Summary
Slipped capital femoral epiphysis (SCFE) refers to the superior and anterolateral displacement of the femoral neck due to weakening of the proximal femoral epiphyseal growth plate. The name of the condition is a misnomer because the metaphysis, not the epiphysis, is displaced. It most commonly occurs in adolescent boys. The etiology is not fully understood, but risk factors include obesity and endocrine disorders. SCFE may have an acute or insidious onset and manifests with hip pain, limping, and restricted movement of the affected hip. If the patient is unable to walk, then the SCFE is considered unstable, which increases the risk of complications such as avascular necrosis. Conventional x-ray confirms the displacement. Surgical fixation is the only treatment option.
Epidemiology
- Prevalence: most common hip disorder in adolescents [1]
- Peak incidence: : 10–16 years (often occurs during a growth spurt) [1]
- Sex: : ♂ > ♀
Epidemiological data refers to the US, unless otherwise specified.
Etiology
The exact etiology is still unknown. However, there are some risk factors that increase the likelihood of SCFE: [2]
- Obesity
- Family history
- Endocrine or hormonal factors (e.g., hypothyroidism; , pituitary tumors, down syndrome, renal osteodystrophy, craniopharyngioma)
- Trauma (e.g., sports-related injury or fall)
Pathophysiology
- Puberty-induced hormonal changes, endocrine disorders, inflammation → poor cartilaginous organization and maturation → wide and unstable proximal femoral epiphyseal growth plate [3]
- Obesity, growth spurts, trauma → increased shear force
- Shear force > strength of the epiphyseal growth plate → superior and anterolateral displacement of the metaphysis distal to the growth plate
In SCFE, the metaphysis is displaced, not the epiphysis.
Clinical features
-
Onset
- Acute
- Chronic (3 weeks to several months)
- Acute on chronic (chronic with acute exacerbations)
- Location: bilateral in 20–40% of cases [4]
-
Symptoms [2]
- Dull pain in the medial thigh, knee , groin, or hip (often left > right)
- Limping
-
Restricted range of motion
- Reduced internal rotation and abduction
- Patients may hold their hip in passive external rotation
- Drehmann sign positive: external rotation and abduction during passive flexion of the affected hip in supine position [5]
-
Stability of the physis
- Stable: able to bear weight on affected hip, with or without crutches
- Unstable : inability to ambulate and bear weight on affected hip, even with crutches and associated with a high risk of avascular necrosis
Diagnostics
-
Imaging [1][6]
- Modality
- AP pelvis x-ray
- Frog leg lateral view (supine position, flexion of 45° and abduction of 45° in the hip): It allows for better evaluation of both hips, femoral head and neck.
- Findings
- Widening of the joint space
- The femoral head appears to be displaced posteriorly and inferiorly relative to the femoral neck.

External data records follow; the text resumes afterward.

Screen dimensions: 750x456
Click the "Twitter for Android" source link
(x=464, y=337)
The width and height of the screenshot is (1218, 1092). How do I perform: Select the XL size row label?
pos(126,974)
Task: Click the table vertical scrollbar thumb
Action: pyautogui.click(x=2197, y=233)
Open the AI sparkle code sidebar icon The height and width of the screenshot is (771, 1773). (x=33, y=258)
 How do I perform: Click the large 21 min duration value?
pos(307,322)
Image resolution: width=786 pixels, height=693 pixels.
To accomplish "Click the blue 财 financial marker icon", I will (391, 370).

- Klein line not passing the femoral head: It is a straight line drawn along the superior border of the femoral neck that normally passes through the femoral head.
- Frog leg projection line not passing the femoral head: It is a line drawn through the center of the epiphysis that normally should pass through the center of the femoral neck.
- Southwick method (for measurement of the slip angle/severity): refers to the tilt of the femoral neck in relation to the femoral head
- Rules out underlying medical conditions (e.g., rickets)
- Determines degree of displacement
- Modality
- Laboratory tests: to exclude endocrinopathies in patients with an atypical age of onset or short stature
To visualize the displacement of the femoral head relative to the femoral neck as seen on x-ray, imagine a scoop of ice cream slipping from its cone.
Treatment
- Avoid weight bearing before stabilization [1][6]
- Urgent surgical internal fixation with pinning of the femoral head
- Prophylactic fixation of the contralateral hip
Differential diagnoses
- See “Differential diagnosis of pediatric hip pain.”
- Legg-Calvé-Perthes disease
- Transient synovitis
- Septic arthritis
Snapping hip syndrome [7]
- Definition: : snapping of the iliotibial band or gluteus maximus over the greater trochanter (external), or snapping of the iliopsoas tendon over the iliopectineal eminence (internal), typically seen in young athletes and dancers
- Epidemiology
- Clinical features
-
Treatment
- Physical therapy, rest, ice
- Injection of local anesthetic
- If complaints persist: surgical treatment
The differential diagnoses listed here are not exhaustive.
Complications
- Avascular necrosis of the femoral head
- Early hip osteoarthritis [8]
- Chondrolysis of the hip: rapid degeneration of articular cartilage
We list the most important complications. The selection is not exhaustive.